特許関係でやらかした会社の話です。
特許戦略で失敗した企業の例を思い出しました。 今から10年以上前のことだと思います。 日本野鳥の会のメンバーが、肉眼で観察する望遠鏡(天体望遠鏡と違って地上を観察するため、像が上下左右反転を起こさないもの)の接眼部直後にビデオカメラを置いて野鳥のアップをビデオに記録する方法を思いつきました。 野鳥の会の会報(支部報か全国紙の方かは忘れました)に掲載され、NHKの報道(記憶では午後6時台の首都圏ニュース)でも取り上げられました。
数カ月後、野鳥の会の会報(全国紙版)に掲載されたSONYの広告を見てびっくりしました。 SONYが以下の主張をしていたからです。
どちらも、webmasterの知る特許のルールに違反しています。 野鳥の会の会報に載ったり、NHKで報道された方式は『公知の事実』と呼ばれ、特許をとることができない扱いとなります。 仮に会報の記事より先にSONYが特許をとっていたとしたら(広告の文章からはそういう解釈はできなかったけど)、特許自体は成立しますが特許で取り締まれるのは他人の商売までです。 個人的に特許を真似しても、商売しなければ特許侵害になりません。
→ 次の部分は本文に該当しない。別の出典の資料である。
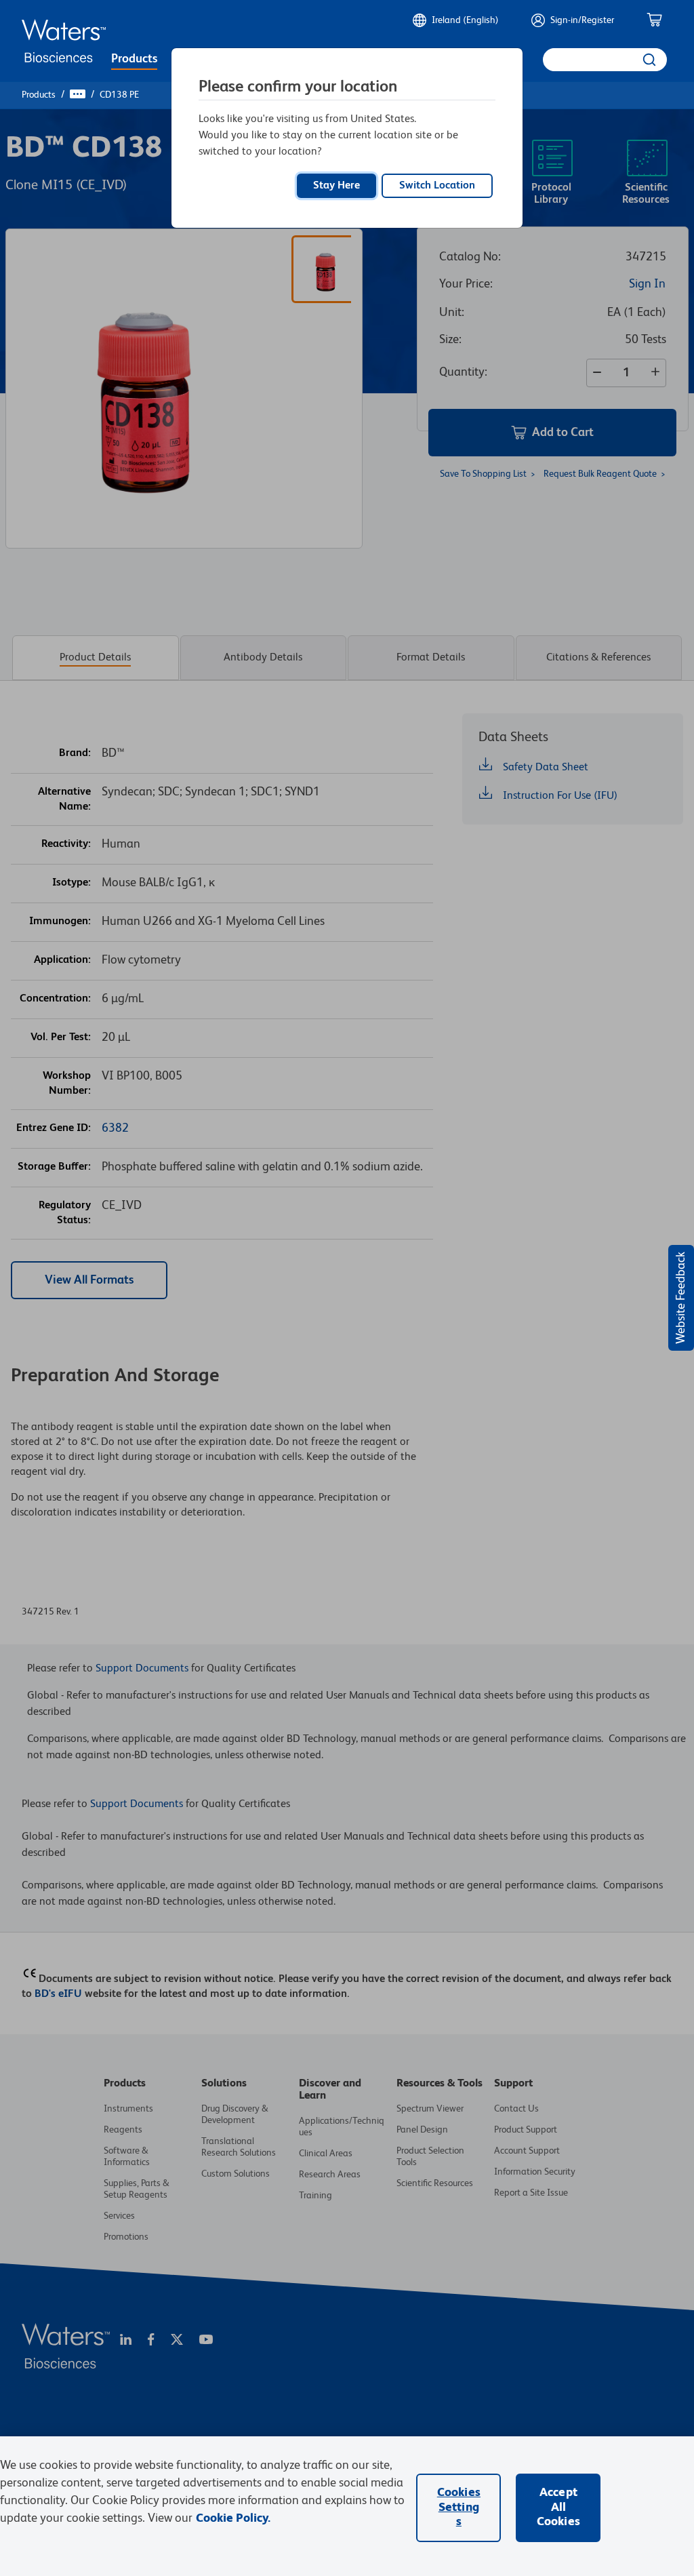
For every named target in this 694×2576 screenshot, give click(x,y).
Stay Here (336, 185)
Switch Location (437, 185)
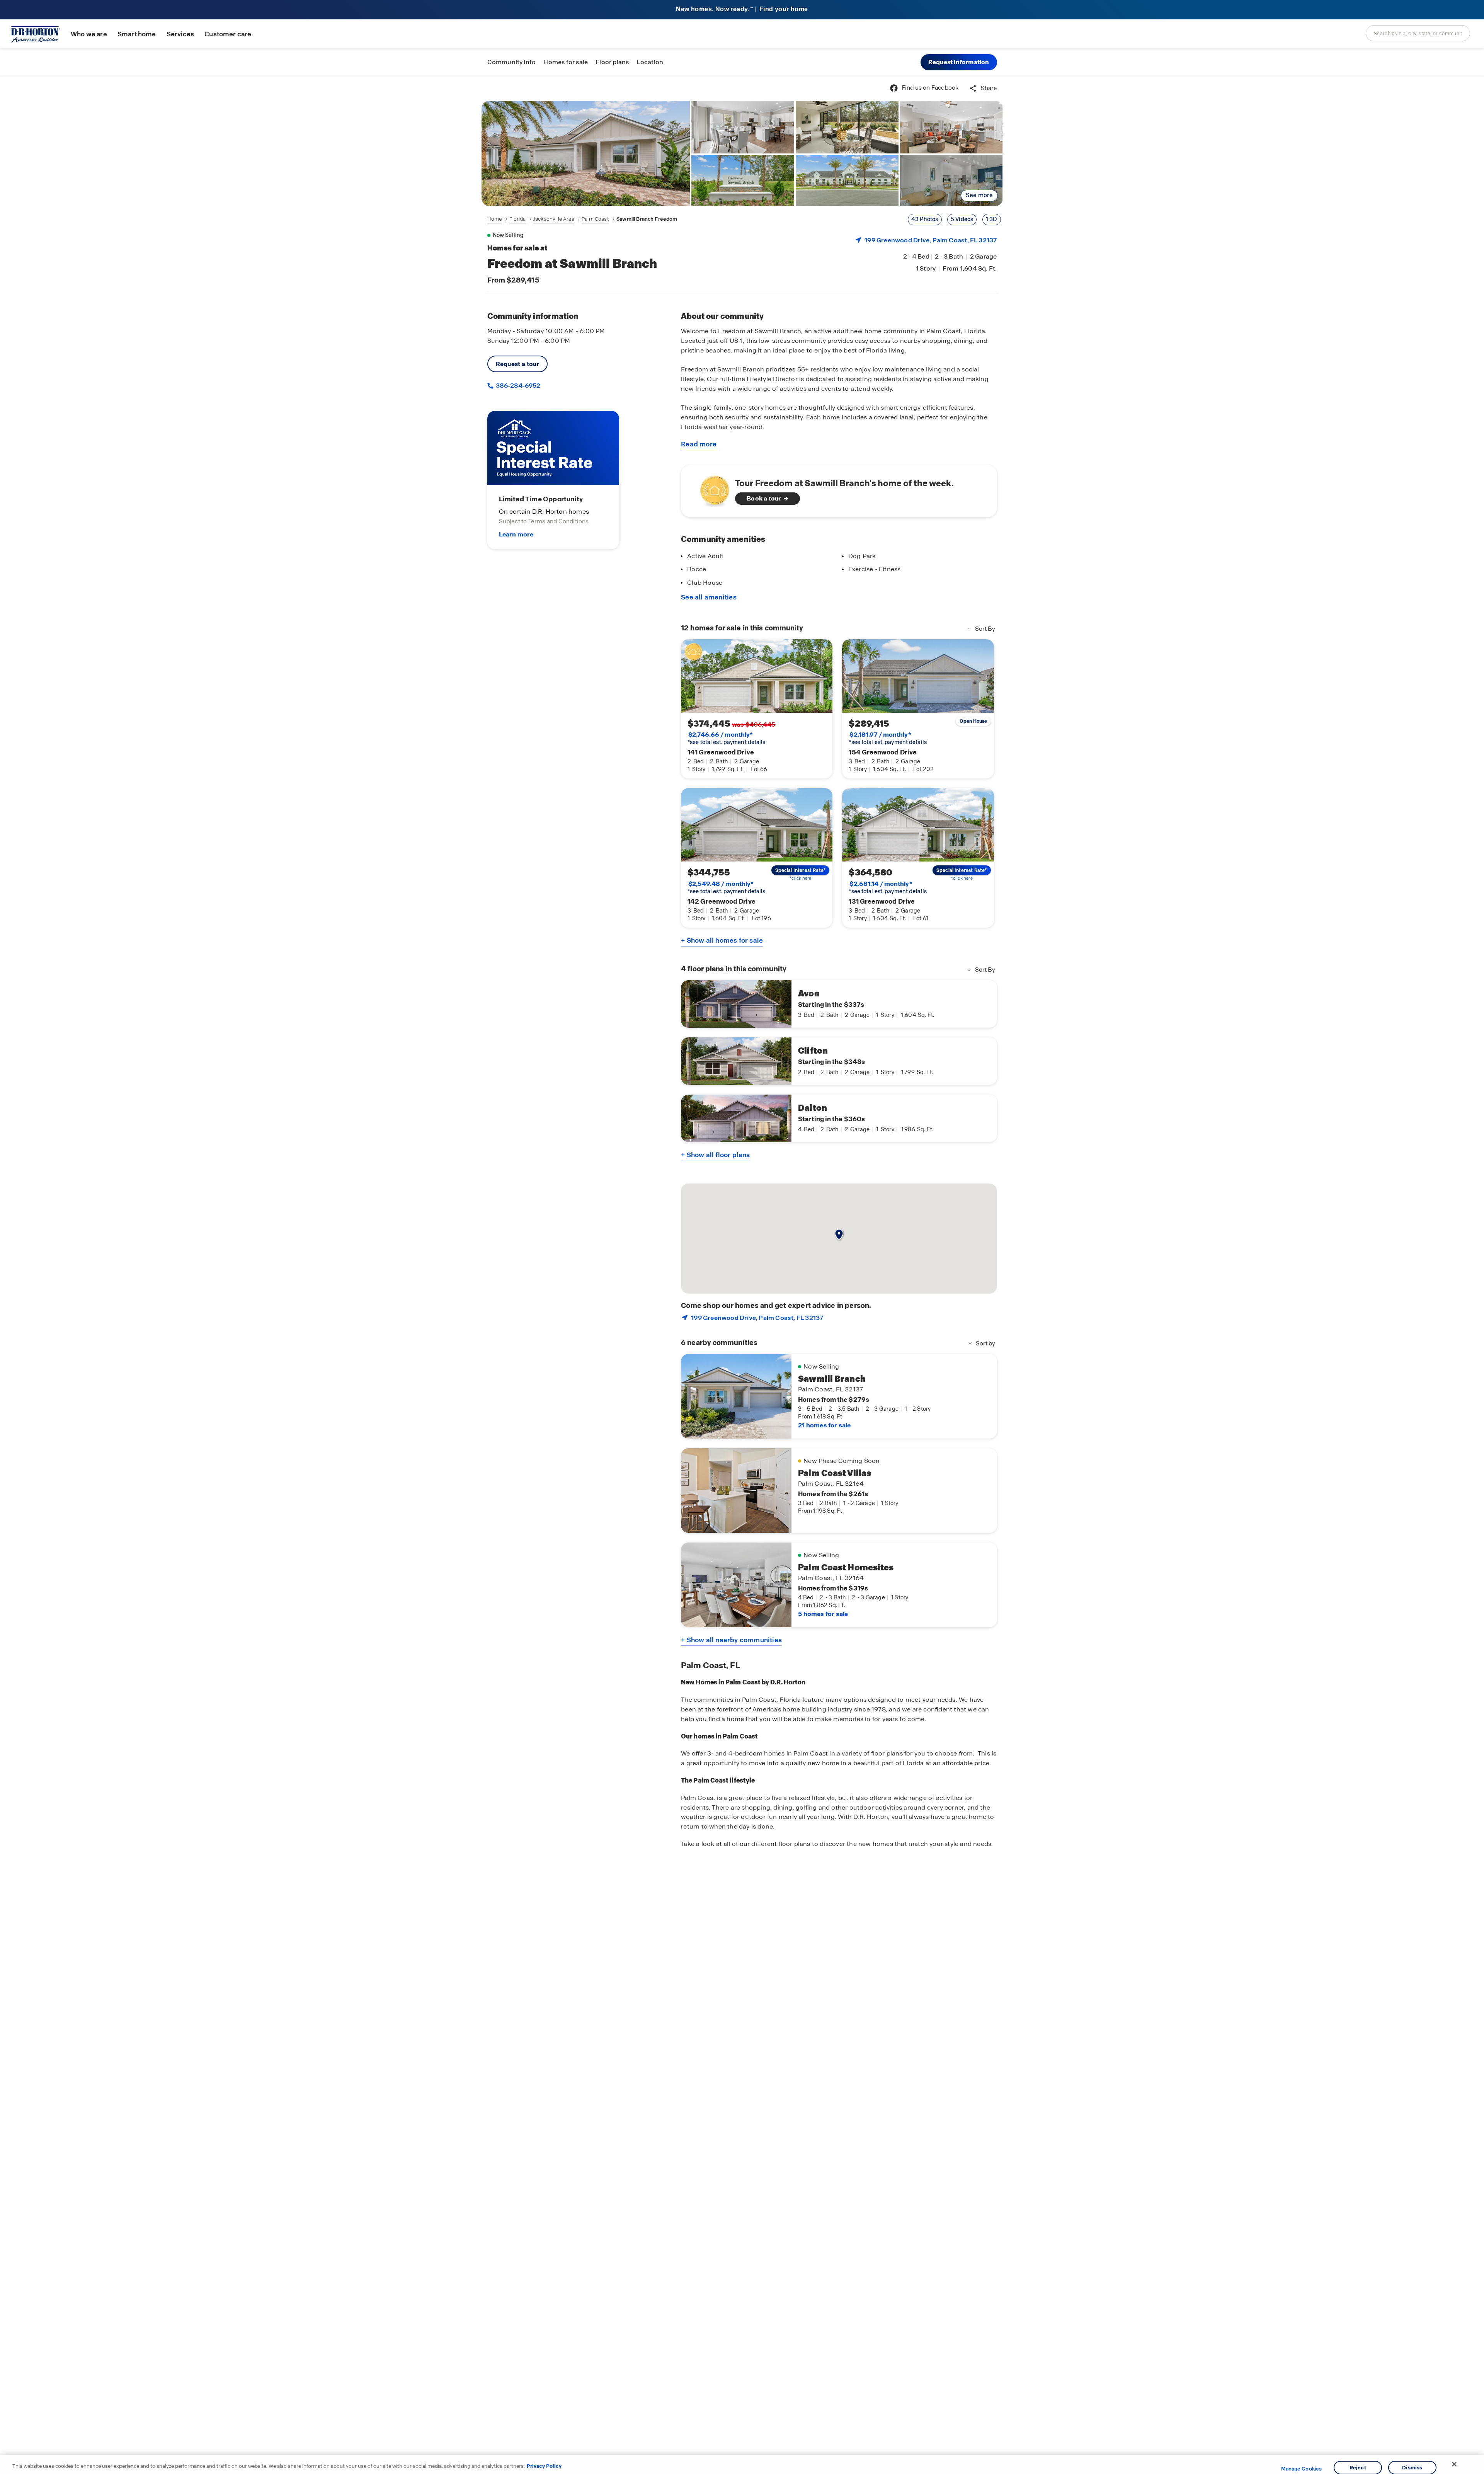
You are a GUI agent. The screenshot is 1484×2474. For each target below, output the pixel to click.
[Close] (1454, 2464)
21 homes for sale (824, 1425)
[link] (586, 153)
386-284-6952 (517, 385)
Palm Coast (595, 219)
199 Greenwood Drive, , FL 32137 (931, 240)
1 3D (991, 219)
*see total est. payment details (726, 738)
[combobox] (1418, 33)
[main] (742, 1274)
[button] (959, 62)
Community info (511, 62)
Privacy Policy (544, 2466)
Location (649, 62)
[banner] (742, 10)
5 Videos (962, 219)
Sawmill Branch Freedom (646, 219)
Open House (973, 721)
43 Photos (924, 219)
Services (180, 34)
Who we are (89, 34)
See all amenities (709, 597)
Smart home (136, 34)
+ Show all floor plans (715, 1155)
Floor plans (612, 62)
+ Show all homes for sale (722, 940)
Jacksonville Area (553, 219)
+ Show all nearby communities (731, 1640)
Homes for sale (565, 62)
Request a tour (517, 364)
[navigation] (582, 219)
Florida (517, 219)
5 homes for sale (823, 1614)
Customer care (227, 34)
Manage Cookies (1301, 2469)
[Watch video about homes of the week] (710, 489)
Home (494, 219)
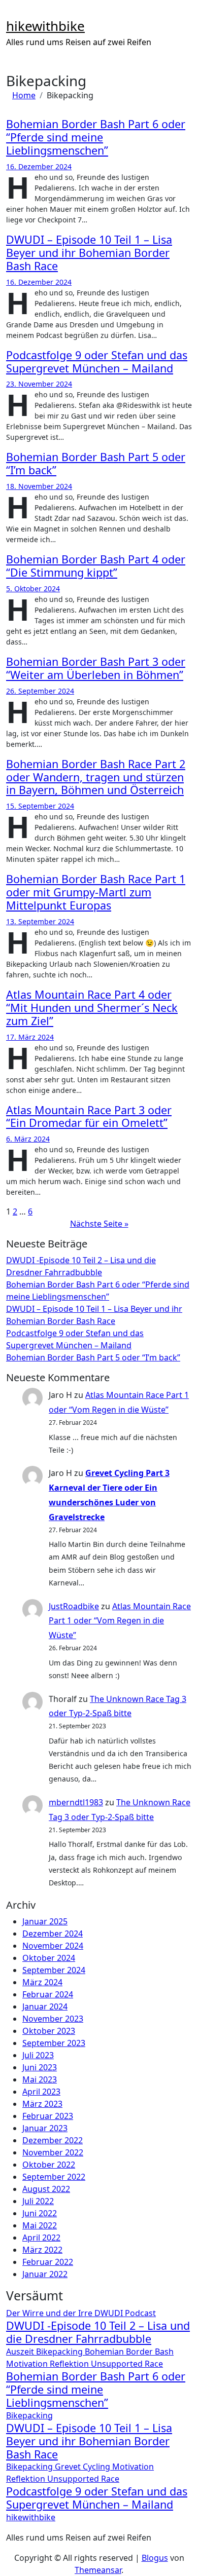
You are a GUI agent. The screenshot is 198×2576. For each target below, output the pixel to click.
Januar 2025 (45, 1921)
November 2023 (52, 2018)
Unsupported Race (127, 2363)
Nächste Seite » (99, 1223)
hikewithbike (45, 26)
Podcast (140, 2313)
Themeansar (98, 2569)
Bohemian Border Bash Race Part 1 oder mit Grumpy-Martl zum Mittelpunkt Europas (95, 892)
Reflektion (70, 2363)
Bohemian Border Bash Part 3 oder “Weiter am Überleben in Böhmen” (95, 668)
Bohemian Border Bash (129, 2351)
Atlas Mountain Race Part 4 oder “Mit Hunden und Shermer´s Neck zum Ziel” (92, 1007)
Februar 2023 (47, 2116)
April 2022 (41, 2237)
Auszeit (21, 2351)
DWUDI (109, 2313)
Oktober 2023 (48, 2030)
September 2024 (53, 1970)
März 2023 (42, 2103)
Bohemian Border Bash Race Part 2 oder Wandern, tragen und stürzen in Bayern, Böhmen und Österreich (95, 777)
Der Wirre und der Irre (50, 2313)
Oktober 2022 (48, 2164)
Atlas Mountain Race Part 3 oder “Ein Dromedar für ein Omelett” (89, 1116)
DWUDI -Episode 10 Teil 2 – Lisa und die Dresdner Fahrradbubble (98, 2332)
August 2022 (46, 2188)
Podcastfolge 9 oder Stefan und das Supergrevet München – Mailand (96, 361)
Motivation (28, 2363)
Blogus (155, 2557)
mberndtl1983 (76, 1802)
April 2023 (41, 2091)
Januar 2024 (45, 2006)
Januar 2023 (45, 2128)
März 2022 (42, 2249)
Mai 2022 (39, 2225)
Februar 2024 (47, 1994)
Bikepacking (60, 2351)
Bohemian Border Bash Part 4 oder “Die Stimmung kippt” (95, 566)
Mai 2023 (39, 2079)
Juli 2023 (38, 2055)
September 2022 (53, 2176)
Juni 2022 (39, 2213)
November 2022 (52, 2152)
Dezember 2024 (52, 1933)
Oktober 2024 (48, 1957)
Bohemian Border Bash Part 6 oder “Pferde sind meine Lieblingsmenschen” (95, 137)
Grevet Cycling (83, 2466)
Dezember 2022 (52, 2140)
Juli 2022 (38, 2201)
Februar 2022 (47, 2261)
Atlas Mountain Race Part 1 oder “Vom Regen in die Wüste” (120, 1621)
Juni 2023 (39, 2067)
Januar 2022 (45, 2274)
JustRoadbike (74, 1606)
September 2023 (53, 2043)
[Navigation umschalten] (12, 13)
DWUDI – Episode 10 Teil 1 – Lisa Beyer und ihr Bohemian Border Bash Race (89, 252)
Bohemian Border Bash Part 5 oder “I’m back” (95, 463)
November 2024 (52, 1945)
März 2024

このルールをwebmasterに教えてくれたのは、他ならぬSONYの社員です。 きっと、判っていてわざとやっていたのでしょう。
そうですよね?SONYの特許部に行った千里先輩!
特許戦略で失敗した別企業の例を思い出しました。 Webmasterの記憶では、1994年に日本の特許対象分野が拡大されて、それまでハードウェアの仕組みだけを受け付けていた方針から、ソフトウェアの設計や、ビジネス特許も受け付けるようになりました。 当時在籍していた会社でソフトウェア特許のノルマが、早速webmasterに与えられました。 誰が決めたルールなのか、請求項が9項目以上ないと特許として認められないため、関連する発明をかき集めて1件つくりました。 なぜか社外の特許事務所を使わずに、エンジニア自身が申請の文言と図面の両方を書かされました。 何度も社内特許部のダメ出しをもらいながら、半年かけて翌1995年に特許を書き上げました。 特願平07-182749です。 請求項のうちひとつは先行出願があってドロップしたため8項目に減りましたが、最初に9項目あったので問題ないそうです。 出願の後、会社の規則で数千円の奨励金を受け取った記憶があります。
1999年のことです。 情報処理学会誌に載っていた記事に、特許の実施例6の侵害例がありました。 DNSのroot name serverのうち日本でメンテしている name server M の故障時にサーバーをバックアップ機に切り替えるメカニズムが、webmasterの特許の請求項の一つと同じです。 早速、出願時の所属場所の特許部に連絡を取りました。 大船地区→鎌倉地区→神戸地区とたらい回しにされ、ようやく該当特許を扱う特許部にたどり着きました。 でも、特許部は全くやる気がありません。 エンジニア一人が半年かけたので、この会社の計算では7000円✕8時間✕120日で672万円出費しているはずなのに、取り返そうという気力がないのです。 なんのための特許ノルマだったのでしょうか。
ネットサーフィンしていて、不思議な情報を見つけました。
ケーブル構造に関する特許らしい記述Webを読んでも技術論が理解不可能だったので、特許本文に当たろうと思ってPAT3753431を特許庁のWebで検索したのですが、出てきません。
Webをもう一度読んでみると、「2005年特許として査定された、」とありますが、「特許として成立した」とは一言も書いてありません。
ダメ元で出願して拒絶されたのに、「出願」したことだけを書いているのかもしれません。
一旦成立して特許料を払えなくなった場合は、多分特許庁のデータベースに残りますよね。
Webmasterが2017年に出願した2件は、全請求項が特許として成立しています。
PAT3753431を開放特許情報データベースで見つけました。 読み込んでみましたけど、ツイステッドペアに電流を流して全体をシールドしたほうが安くて簡単そうな気がします。 Webmasterには有り難みが理解できない特許でした。
ネットサーフィンしていて、不思議な情報を見つけました。
CR-N775ここに書かれている"3-state Bitstream Amplifire"(特許技術)は、米国特許US5617058A "Digital signal processing for linearization of small input signals to a tri-state power switch" そのものに見えます。 Onkyo社には2020年5月12日にお問い合わせフォームから質問したのですが、ガン無視です。 特許のデータベースで検索しても、Onkyo社の特許が見つかりません。